Dove tenere l’estintore in auto e come controllarne lo stato
La posizione dell’estintore in auto incide direttamente sulla sua efficacia. Tenerlo nel bagagliaio sotto valigie e attrezzi rende quasi impossibile un intervento rapido in caso di principio d’incendio nel vano motore o nell’abitacolo. È preferibile collocarlo in un punto accessibile al conducente, ad esempio ai piedi del sedile passeggero anteriore o fissato lateralmente, purché non ostacoli i comandi e non rappresenti un pericolo in caso di urto.
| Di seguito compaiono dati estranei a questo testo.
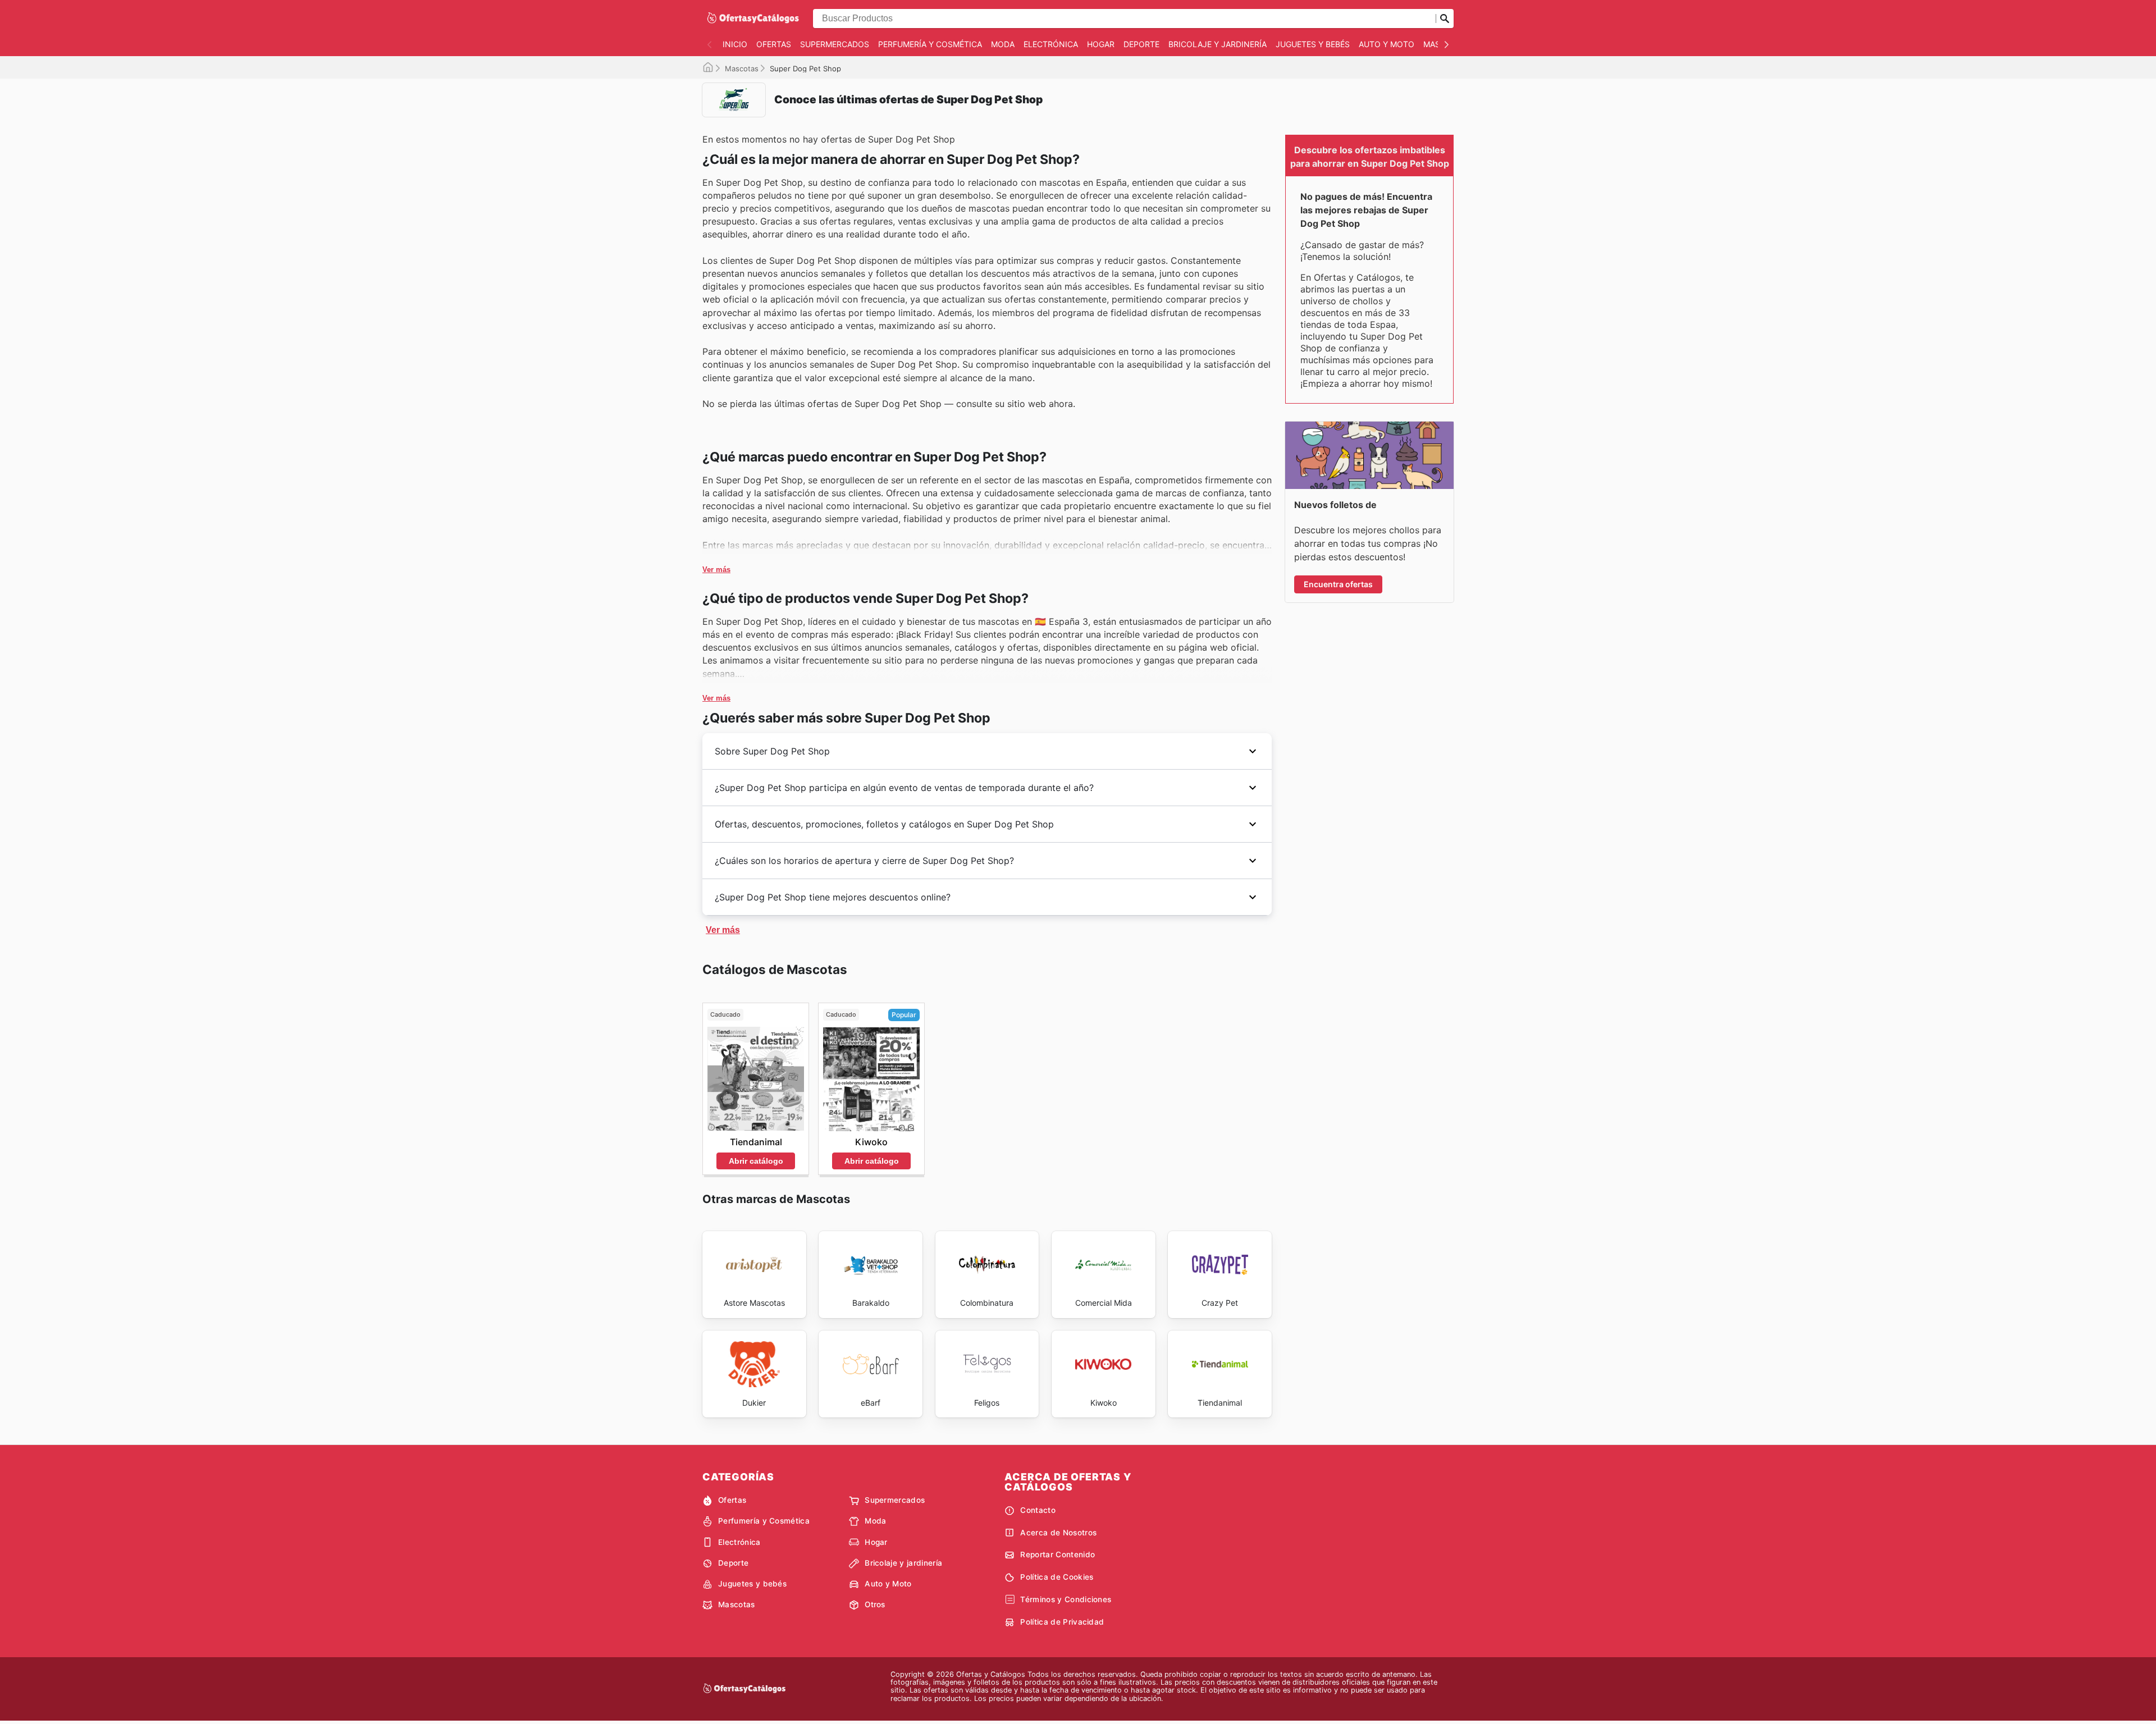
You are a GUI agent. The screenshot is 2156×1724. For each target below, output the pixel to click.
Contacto (1038, 1510)
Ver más (716, 569)
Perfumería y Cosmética (930, 44)
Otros (875, 1604)
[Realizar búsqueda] (1445, 19)
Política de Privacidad (1062, 1621)
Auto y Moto (1386, 44)
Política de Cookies (1056, 1576)
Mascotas (742, 68)
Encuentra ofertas (1338, 584)
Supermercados (834, 44)
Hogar (1100, 44)
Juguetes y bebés (1313, 44)
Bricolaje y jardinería (1217, 44)
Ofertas (773, 44)
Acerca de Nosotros (1058, 1532)
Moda (1003, 44)
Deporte (1141, 44)
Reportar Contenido (1057, 1554)
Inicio (735, 44)
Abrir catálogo (756, 1160)
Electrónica (1051, 44)
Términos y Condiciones (1065, 1599)
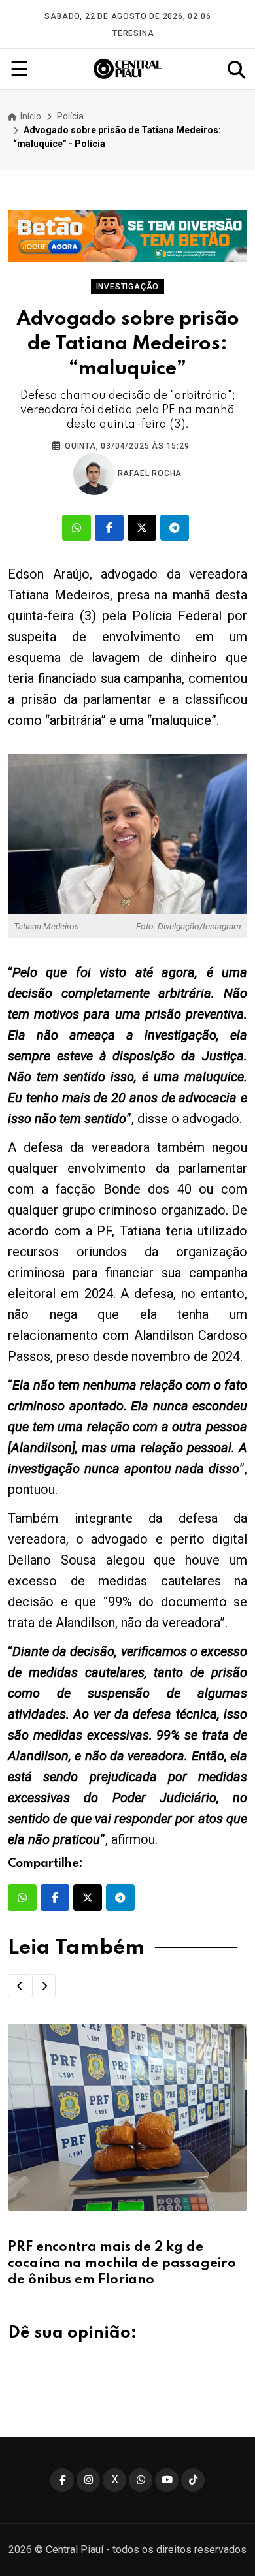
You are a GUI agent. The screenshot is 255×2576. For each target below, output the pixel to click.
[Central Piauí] (128, 69)
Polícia (70, 116)
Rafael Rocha (148, 473)
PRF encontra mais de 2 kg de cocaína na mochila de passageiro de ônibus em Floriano (122, 2264)
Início (29, 116)
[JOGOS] (127, 236)
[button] (19, 1985)
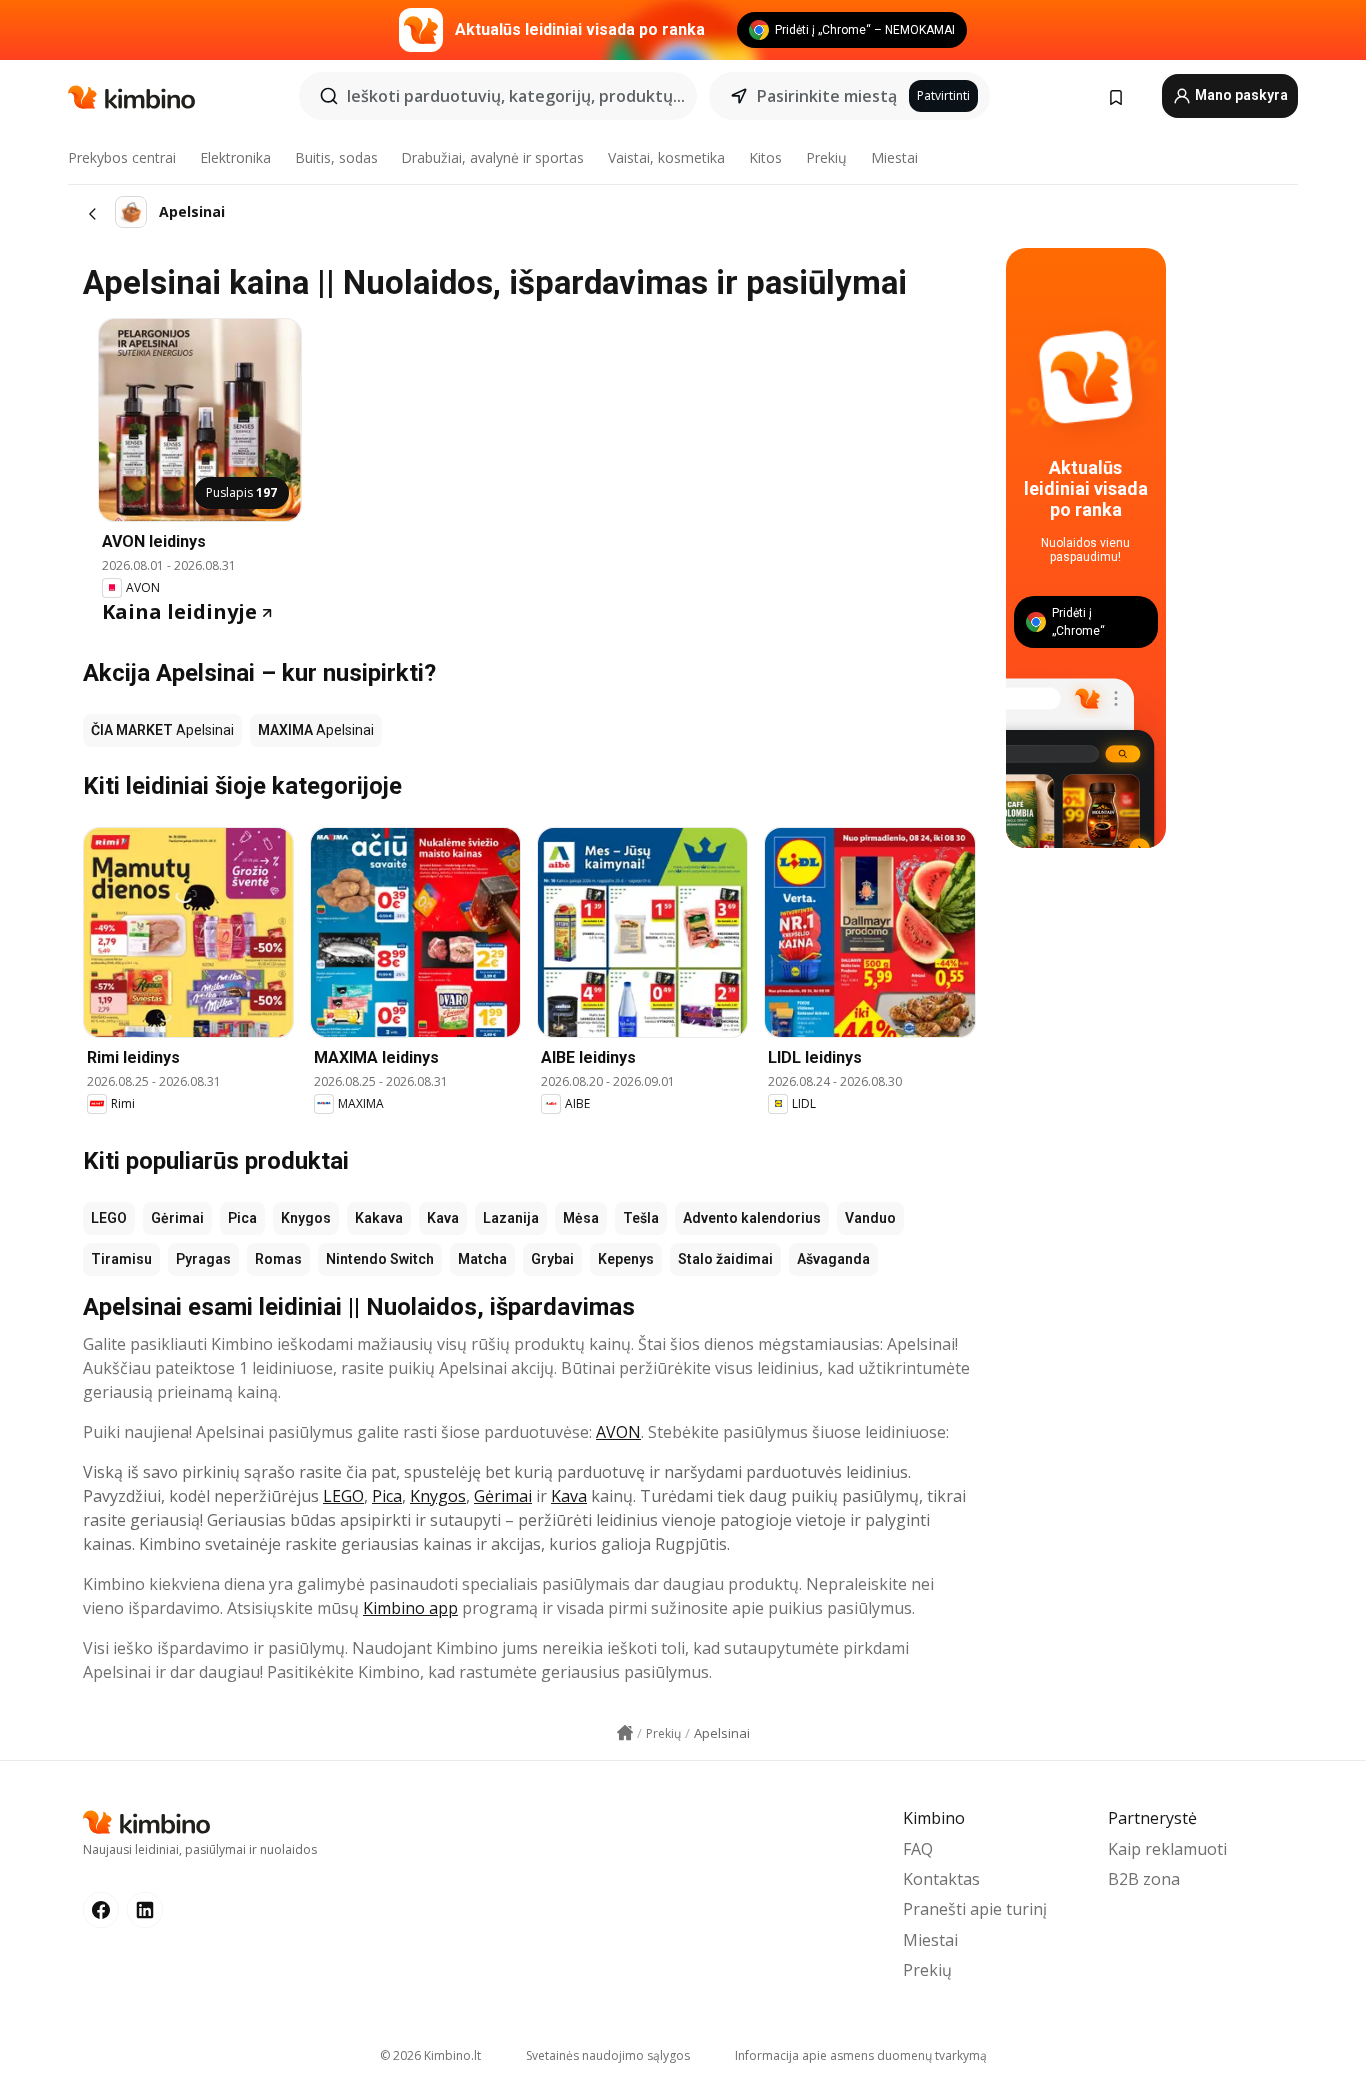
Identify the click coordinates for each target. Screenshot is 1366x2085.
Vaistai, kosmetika (666, 157)
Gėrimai (177, 1218)
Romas (278, 1259)
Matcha (482, 1259)
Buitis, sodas (336, 157)
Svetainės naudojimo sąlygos (608, 2055)
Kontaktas (941, 1879)
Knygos (306, 1218)
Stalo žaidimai (725, 1259)
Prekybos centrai (122, 157)
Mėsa (581, 1218)
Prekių (826, 157)
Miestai (894, 157)
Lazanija (511, 1218)
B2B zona (1144, 1879)
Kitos (765, 157)
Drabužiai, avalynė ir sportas (492, 157)
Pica (242, 1218)
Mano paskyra (1240, 95)
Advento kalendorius (752, 1218)
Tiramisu (121, 1259)
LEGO (109, 1218)
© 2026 (430, 2055)
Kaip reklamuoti (1167, 1849)
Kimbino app (410, 1608)
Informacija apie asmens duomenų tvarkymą (861, 2055)
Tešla (641, 1218)
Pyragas (203, 1259)
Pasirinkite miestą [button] (827, 96)
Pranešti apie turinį (975, 1909)
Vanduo (870, 1218)
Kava (443, 1218)
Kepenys (626, 1259)
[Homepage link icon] (625, 1733)
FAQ (918, 1849)
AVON (618, 1432)
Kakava (379, 1218)
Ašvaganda (833, 1259)
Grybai (552, 1259)
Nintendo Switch (380, 1259)
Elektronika (235, 157)
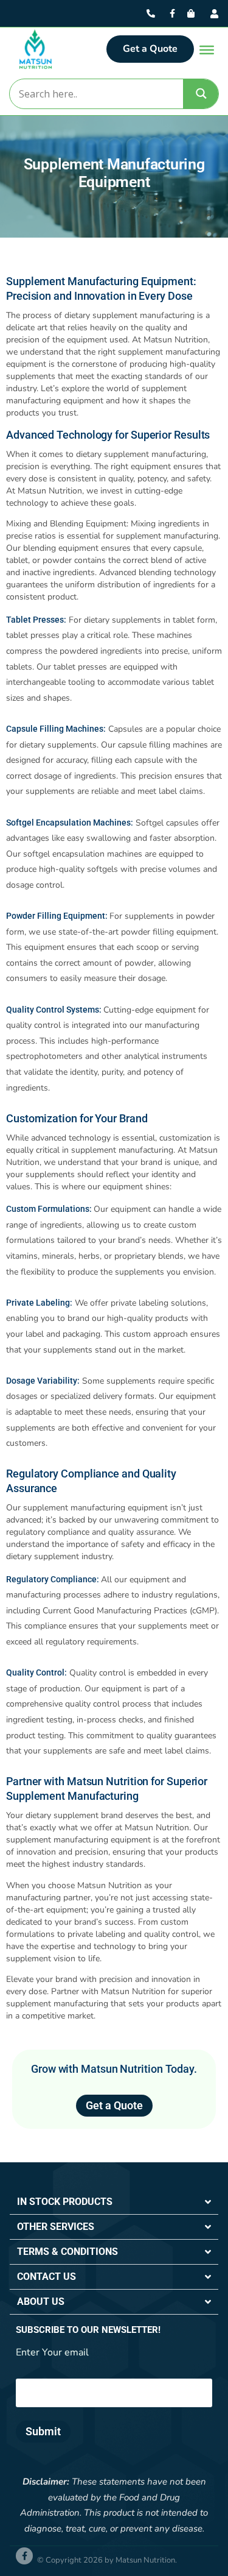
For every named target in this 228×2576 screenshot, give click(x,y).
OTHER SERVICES (55, 2226)
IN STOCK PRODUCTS (64, 2201)
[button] (114, 2202)
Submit (43, 2431)
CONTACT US (46, 2276)
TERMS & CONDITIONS (67, 2251)
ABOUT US (40, 2301)
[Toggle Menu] (206, 50)
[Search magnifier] (201, 93)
Le associazioni che si occupano di sicurezza stradale, come l’ASAPS, sottolineano spesso l’importanza di un corretto fissaggio dei carichi a bordo; sul loro sito sono disponibili diversi approfondimenti sulla sicurezza stradale e la gestione delle emergenze, utili anche per contestualizzare l’uso di dispositivi come gli estintori.
Per controllare lo stato dell’estintore è utile seguire una piccola routine periodica. Almeno ogni pochi mesi, o prima di un lungo viaggio, conviene verificare che il manometro (se presente) indichi la zona verde, che il sigillo non sia rotto, che non vi siano tracce di corrosione o urti sul corpo e che l’etichetta sia leggibile. Se, ad esempio, noti che l’indicatore di pressione è fuori dalla zona corretta o che l’estintore ha subito un forte colpo durante il trasporto di bagagli, allora è prudente farlo controllare da un centro specializzato. Un altro errore diffuso è lasciare il dispositivo libero di rotolare: in caso di frenata brusca può trasformarsi in un oggetto contundente, oltre a danneggiarsi internamente.
Quando sostituire l’estintore e come smaltire quello scaduto
La sostituzione dell’estintore diventa necessaria quando è superata la vita utile indicata dal produttore, quando i controlli periodici evidenziano anomalie non riparabili o quando il dispositivo è stato utilizzato, anche solo parzialmente. In uno scenario concreto, se dopo aver spento un piccolo incendio nel vano motore l’estintore appare ancora “mezzo pieno”, non va rimesso in auto come se nulla fosse: l’utilizzo, anche parziale, altera le condizioni interne e richiede comunque revisione o sostituzione. È altrettanto importante non ignorare segni evidenti di danneggiamento, come ammaccature profonde o corrosione, che possono compromettere la sicurezza del serbatoio in caso di urto.
Per lo smaltimento di un estintore scaduto o non più utilizzabile non è corretto trattarlo come un normale rifiuto domestico. Si tratta di un rifiuto speciale che va conferito tramite i canali indicati dal produttore, dai centri di assistenza autorizzati o dalle isole ecologiche comunali che accettano questo tipo di materiali. Un approccio responsabile tiene conto anche dell’impatto ambientale: il Ministero dell’Ambiente e della Sicurezza Energetica, attraverso il proprio portale istituzionale, promuove la corretta gestione dei rifiuti e delle sostanze potenzialmente pericolose; sul sito del Ministero dell’Ambiente e della Sicurezza Energetica sono disponibili indicazioni generali sulle politiche di gestione dei rifiuti, utili per orientarsi verso soluzioni di smaltimento conformi. Valutare contestualmente l’acquisto di un nuovo estintore omologato e la verifica periodica delle dotazioni di bordo può diventare una buona abitudine, al pari del controllo di pneumatici e luci, anche in ottica di sicurezza complessiva del veicolo.